What this task involves: What appears from the first line of the records below through the line containing "Given: Go to the Group Managers tab" must be reproduced verbatim.

Information: Begin

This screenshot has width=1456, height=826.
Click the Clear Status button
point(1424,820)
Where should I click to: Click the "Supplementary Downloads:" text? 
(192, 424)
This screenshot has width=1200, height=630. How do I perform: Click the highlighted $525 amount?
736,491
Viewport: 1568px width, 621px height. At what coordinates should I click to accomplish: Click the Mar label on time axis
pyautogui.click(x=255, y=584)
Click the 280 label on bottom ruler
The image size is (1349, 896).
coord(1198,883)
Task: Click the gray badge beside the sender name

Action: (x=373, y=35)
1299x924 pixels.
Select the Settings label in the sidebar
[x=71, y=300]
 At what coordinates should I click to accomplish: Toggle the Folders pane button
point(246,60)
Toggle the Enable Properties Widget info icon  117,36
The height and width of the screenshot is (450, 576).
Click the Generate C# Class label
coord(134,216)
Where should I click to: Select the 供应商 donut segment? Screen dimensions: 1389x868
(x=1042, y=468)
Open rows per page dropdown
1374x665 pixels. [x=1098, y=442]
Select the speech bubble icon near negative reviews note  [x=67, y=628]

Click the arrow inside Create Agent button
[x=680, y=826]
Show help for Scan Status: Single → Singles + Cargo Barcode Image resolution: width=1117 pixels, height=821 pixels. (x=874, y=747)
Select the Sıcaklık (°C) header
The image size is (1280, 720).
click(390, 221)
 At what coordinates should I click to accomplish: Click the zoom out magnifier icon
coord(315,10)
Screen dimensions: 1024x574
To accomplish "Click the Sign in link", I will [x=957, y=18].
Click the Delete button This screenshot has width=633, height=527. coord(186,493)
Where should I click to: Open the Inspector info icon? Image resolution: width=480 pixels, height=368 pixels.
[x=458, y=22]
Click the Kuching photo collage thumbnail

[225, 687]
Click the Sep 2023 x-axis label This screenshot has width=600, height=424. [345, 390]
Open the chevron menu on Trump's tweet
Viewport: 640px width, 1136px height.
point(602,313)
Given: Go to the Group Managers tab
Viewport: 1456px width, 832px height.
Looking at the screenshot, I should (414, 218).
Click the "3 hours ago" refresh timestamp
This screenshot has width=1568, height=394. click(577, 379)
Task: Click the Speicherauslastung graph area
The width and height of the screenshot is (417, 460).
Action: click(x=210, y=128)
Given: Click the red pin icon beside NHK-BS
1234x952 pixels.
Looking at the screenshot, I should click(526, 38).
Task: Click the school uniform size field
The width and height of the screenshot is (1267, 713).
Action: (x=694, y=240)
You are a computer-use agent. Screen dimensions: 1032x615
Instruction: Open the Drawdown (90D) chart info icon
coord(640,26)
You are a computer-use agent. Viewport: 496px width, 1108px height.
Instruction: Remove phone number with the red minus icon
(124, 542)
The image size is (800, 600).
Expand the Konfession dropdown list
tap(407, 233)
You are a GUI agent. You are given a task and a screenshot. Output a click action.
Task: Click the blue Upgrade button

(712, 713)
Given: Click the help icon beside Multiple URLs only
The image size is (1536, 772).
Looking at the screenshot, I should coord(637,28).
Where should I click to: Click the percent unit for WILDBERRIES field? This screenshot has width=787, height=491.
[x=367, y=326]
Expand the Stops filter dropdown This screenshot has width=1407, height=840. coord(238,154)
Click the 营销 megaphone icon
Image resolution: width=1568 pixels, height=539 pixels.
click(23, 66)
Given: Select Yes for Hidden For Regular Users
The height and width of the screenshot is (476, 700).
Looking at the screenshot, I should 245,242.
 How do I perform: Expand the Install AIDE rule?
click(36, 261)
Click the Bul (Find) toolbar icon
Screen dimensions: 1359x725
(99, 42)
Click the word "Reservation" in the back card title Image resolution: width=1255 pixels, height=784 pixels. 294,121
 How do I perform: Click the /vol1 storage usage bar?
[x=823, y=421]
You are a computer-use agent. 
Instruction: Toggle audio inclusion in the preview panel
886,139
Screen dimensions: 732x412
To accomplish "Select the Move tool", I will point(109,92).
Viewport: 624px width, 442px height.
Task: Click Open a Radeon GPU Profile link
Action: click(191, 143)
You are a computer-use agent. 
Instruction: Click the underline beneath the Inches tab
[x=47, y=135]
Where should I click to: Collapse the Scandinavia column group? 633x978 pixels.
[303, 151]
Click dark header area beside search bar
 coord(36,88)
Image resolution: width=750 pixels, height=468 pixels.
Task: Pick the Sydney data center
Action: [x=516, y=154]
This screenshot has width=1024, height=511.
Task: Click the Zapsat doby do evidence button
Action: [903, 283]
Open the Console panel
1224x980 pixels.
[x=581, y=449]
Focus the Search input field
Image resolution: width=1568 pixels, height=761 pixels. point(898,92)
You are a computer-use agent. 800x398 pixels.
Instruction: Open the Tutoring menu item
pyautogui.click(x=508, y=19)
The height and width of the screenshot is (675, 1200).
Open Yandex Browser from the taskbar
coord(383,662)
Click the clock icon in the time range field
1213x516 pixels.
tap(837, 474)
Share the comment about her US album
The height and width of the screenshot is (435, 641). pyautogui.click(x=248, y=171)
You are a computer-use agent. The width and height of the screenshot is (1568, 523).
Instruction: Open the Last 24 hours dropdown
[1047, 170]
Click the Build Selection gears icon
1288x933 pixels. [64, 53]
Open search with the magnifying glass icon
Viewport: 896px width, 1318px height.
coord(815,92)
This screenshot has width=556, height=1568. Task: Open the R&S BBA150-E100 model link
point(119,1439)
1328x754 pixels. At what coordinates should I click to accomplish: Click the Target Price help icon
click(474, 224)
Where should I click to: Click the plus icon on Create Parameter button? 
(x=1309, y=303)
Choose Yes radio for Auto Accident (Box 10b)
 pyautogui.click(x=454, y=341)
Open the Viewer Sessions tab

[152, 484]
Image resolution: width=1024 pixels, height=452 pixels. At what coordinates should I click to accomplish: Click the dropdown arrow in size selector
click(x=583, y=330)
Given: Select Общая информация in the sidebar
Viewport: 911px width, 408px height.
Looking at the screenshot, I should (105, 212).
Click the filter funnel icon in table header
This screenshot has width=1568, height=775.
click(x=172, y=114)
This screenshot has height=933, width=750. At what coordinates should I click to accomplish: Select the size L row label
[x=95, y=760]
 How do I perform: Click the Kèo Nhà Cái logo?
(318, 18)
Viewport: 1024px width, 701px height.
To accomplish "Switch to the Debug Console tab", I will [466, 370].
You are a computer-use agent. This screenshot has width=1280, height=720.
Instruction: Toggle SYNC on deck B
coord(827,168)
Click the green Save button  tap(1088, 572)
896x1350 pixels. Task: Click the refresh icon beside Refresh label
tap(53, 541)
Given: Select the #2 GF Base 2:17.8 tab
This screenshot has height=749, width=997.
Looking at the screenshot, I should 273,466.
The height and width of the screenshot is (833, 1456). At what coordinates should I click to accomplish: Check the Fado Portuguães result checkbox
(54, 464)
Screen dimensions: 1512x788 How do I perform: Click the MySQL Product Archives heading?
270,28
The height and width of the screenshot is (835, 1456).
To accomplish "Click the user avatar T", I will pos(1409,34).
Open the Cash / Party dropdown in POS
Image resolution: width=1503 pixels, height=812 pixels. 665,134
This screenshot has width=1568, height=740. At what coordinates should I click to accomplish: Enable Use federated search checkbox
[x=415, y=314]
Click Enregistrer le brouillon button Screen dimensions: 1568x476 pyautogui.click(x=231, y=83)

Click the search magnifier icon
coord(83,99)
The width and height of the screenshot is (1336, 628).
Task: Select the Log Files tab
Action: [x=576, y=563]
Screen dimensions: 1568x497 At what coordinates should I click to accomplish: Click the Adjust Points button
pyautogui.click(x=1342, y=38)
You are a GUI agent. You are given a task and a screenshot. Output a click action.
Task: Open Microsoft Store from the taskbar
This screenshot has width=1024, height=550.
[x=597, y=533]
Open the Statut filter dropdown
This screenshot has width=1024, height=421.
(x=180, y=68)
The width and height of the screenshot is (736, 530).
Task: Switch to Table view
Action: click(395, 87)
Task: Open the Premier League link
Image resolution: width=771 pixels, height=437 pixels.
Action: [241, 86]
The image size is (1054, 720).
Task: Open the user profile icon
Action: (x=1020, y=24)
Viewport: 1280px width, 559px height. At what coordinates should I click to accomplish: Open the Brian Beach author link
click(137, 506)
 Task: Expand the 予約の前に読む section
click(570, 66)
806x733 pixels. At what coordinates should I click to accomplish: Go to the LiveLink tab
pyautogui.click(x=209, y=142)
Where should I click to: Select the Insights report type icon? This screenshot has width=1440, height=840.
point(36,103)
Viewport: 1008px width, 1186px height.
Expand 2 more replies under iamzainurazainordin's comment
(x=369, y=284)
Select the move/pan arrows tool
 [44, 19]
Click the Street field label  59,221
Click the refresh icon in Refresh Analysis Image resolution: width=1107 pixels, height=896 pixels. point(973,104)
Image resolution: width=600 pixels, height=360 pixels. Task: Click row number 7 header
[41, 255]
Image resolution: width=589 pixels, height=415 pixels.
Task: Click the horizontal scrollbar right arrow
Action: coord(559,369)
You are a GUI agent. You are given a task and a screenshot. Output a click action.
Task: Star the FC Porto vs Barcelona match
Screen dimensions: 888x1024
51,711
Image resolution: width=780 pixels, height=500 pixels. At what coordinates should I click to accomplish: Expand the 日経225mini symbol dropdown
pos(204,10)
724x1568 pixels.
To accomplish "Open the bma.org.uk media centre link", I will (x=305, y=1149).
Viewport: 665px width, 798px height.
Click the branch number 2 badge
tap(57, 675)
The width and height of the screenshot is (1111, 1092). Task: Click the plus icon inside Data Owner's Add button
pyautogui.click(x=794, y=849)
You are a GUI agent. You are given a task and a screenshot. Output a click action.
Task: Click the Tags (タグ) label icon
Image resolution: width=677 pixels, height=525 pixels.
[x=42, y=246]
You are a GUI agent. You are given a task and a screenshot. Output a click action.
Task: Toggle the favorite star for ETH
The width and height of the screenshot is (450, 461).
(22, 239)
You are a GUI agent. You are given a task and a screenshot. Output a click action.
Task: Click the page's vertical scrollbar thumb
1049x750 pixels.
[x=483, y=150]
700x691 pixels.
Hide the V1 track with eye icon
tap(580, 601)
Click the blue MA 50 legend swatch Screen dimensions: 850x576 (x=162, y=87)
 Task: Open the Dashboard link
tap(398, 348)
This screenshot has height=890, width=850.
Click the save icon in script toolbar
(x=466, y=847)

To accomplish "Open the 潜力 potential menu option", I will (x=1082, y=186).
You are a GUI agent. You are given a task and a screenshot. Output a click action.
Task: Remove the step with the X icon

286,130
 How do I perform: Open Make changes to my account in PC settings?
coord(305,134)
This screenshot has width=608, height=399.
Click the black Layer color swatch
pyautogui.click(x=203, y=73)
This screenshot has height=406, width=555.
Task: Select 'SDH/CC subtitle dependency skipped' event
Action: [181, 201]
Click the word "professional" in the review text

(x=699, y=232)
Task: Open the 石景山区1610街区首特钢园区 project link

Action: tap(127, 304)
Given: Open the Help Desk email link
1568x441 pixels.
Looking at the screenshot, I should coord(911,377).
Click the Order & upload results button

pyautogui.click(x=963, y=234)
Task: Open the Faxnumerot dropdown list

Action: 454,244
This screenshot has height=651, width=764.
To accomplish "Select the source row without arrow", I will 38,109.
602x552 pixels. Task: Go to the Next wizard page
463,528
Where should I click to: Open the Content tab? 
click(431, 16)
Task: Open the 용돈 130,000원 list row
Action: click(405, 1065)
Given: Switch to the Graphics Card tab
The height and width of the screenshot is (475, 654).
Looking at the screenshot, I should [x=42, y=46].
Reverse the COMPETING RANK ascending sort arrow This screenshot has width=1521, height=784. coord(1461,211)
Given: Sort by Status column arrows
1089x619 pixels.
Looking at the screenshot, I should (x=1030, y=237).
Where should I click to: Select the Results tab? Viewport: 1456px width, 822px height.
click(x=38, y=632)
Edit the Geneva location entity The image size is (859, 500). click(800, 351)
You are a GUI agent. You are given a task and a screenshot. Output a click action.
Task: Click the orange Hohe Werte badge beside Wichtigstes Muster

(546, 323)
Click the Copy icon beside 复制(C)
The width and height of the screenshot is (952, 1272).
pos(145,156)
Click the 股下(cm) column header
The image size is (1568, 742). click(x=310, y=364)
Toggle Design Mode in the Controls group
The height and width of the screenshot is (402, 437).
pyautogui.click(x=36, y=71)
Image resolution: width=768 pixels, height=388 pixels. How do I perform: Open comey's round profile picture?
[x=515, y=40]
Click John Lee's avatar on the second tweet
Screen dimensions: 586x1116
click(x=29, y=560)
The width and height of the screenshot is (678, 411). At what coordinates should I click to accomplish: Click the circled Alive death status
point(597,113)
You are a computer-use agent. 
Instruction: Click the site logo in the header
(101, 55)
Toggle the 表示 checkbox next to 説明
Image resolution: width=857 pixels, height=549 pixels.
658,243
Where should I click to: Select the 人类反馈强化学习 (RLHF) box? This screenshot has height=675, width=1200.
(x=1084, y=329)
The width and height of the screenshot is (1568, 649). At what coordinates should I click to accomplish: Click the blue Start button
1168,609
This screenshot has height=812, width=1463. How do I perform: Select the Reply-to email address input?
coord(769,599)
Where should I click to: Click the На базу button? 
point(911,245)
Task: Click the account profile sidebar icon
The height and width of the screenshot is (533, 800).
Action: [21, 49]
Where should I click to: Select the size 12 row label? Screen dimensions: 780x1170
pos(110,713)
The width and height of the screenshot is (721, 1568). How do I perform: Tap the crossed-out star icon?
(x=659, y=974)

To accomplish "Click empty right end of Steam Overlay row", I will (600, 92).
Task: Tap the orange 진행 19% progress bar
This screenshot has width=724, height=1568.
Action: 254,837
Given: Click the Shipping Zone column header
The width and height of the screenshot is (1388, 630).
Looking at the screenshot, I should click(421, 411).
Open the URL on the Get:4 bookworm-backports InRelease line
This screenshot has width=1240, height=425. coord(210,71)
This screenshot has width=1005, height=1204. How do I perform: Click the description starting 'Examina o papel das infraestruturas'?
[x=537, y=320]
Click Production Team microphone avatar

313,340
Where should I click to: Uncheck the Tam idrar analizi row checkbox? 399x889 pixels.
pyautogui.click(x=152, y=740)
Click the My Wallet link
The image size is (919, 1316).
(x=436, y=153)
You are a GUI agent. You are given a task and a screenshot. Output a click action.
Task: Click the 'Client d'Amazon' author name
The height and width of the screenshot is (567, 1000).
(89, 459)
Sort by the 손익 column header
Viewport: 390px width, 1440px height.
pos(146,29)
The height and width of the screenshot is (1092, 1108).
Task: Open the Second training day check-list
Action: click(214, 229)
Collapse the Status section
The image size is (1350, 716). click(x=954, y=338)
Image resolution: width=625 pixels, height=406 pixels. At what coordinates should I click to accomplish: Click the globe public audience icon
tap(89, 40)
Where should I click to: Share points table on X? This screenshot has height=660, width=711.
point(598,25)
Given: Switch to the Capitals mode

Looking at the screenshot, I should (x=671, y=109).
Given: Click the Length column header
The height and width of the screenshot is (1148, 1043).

Information: End

Exercise answer:
This screenshot has width=1456, height=826.
Click the Clear Status button
point(1424,820)
Where should I click to: Click the "Supplementary Downloads:" text? 
(192, 424)
This screenshot has width=1200, height=630. How do I perform: Click the highlighted $525 amount?
736,491
Viewport: 1568px width, 621px height. At what coordinates should I click to accomplish: Click the Mar label on time axis
pyautogui.click(x=255, y=584)
Click the 280 label on bottom ruler
The image size is (1349, 896).
coord(1198,883)
Task: Click the gray badge beside the sender name

Action: (x=373, y=35)
1299x924 pixels.
Select the Settings label in the sidebar
[x=71, y=300]
 At what coordinates should I click to accomplish: Toggle the Folders pane button
point(246,60)
Toggle the Enable Properties Widget info icon  117,36
The height and width of the screenshot is (450, 576).
Click the Generate C# Class label
coord(134,216)
Where should I click to: Select the 供应商 donut segment? Screen dimensions: 1389x868
(x=1042, y=468)
Open rows per page dropdown
1374x665 pixels. [x=1098, y=442]
Select the speech bubble icon near negative reviews note  [x=67, y=628]

Click the arrow inside Create Agent button
[x=680, y=826]
Show help for Scan Status: Single → Singles + Cargo Barcode Image resolution: width=1117 pixels, height=821 pixels. (x=874, y=747)
Select the Sıcaklık (°C) header
The image size is (1280, 720).
click(390, 221)
 At what coordinates should I click to accomplish: Click the zoom out magnifier icon
coord(315,10)
Screen dimensions: 1024x574
To accomplish "Click the Sign in link", I will [x=957, y=18].
Click the Delete button This screenshot has width=633, height=527. coord(186,493)
Where should I click to: Open the Inspector info icon? Image resolution: width=480 pixels, height=368 pixels.
[x=458, y=22]
Click the Kuching photo collage thumbnail

[225, 687]
Click the Sep 2023 x-axis label This screenshot has width=600, height=424. [345, 390]
Open the chevron menu on Trump's tweet
Viewport: 640px width, 1136px height.
point(602,313)
Given: Go to the Group Managers tab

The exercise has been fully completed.